Short problem
Copy out everything from the line containing "You are a GUI" down to the end of the rows, switching "screenshot" to "screen image" and changing nothing else. Leave the pictures out.

Records shown
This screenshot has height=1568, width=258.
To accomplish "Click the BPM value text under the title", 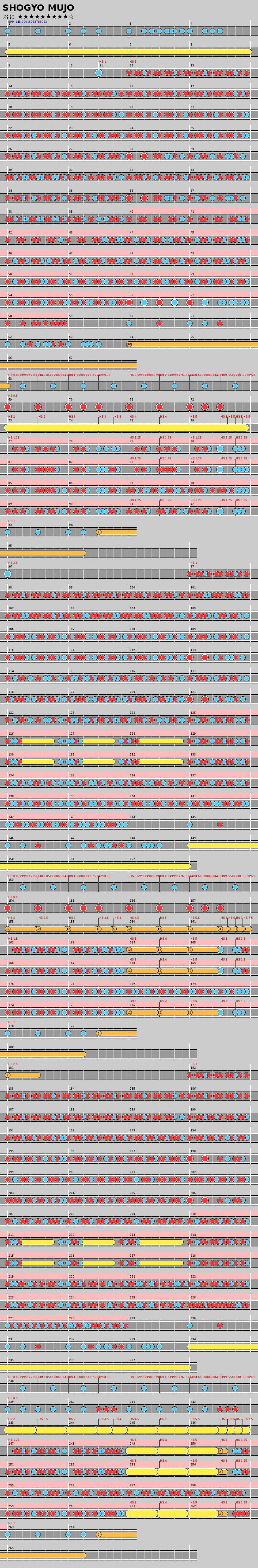I will (x=28, y=22).
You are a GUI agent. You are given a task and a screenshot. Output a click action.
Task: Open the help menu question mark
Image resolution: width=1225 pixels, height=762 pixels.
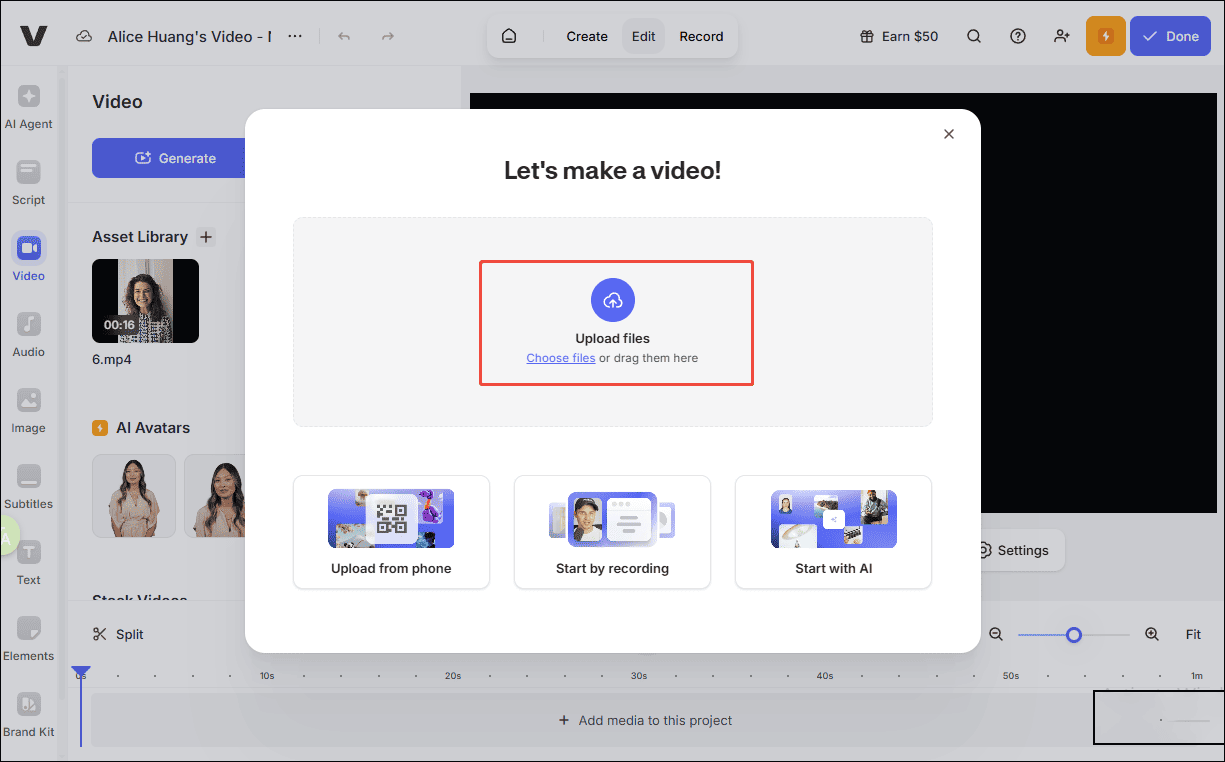tap(1018, 36)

Finished task
You are a GUI agent. You are given a task and a screen image. Output a click action.
Task: Open the help menu question mark
Image resolution: width=1225 pixels, height=762 pixels.
tap(1018, 36)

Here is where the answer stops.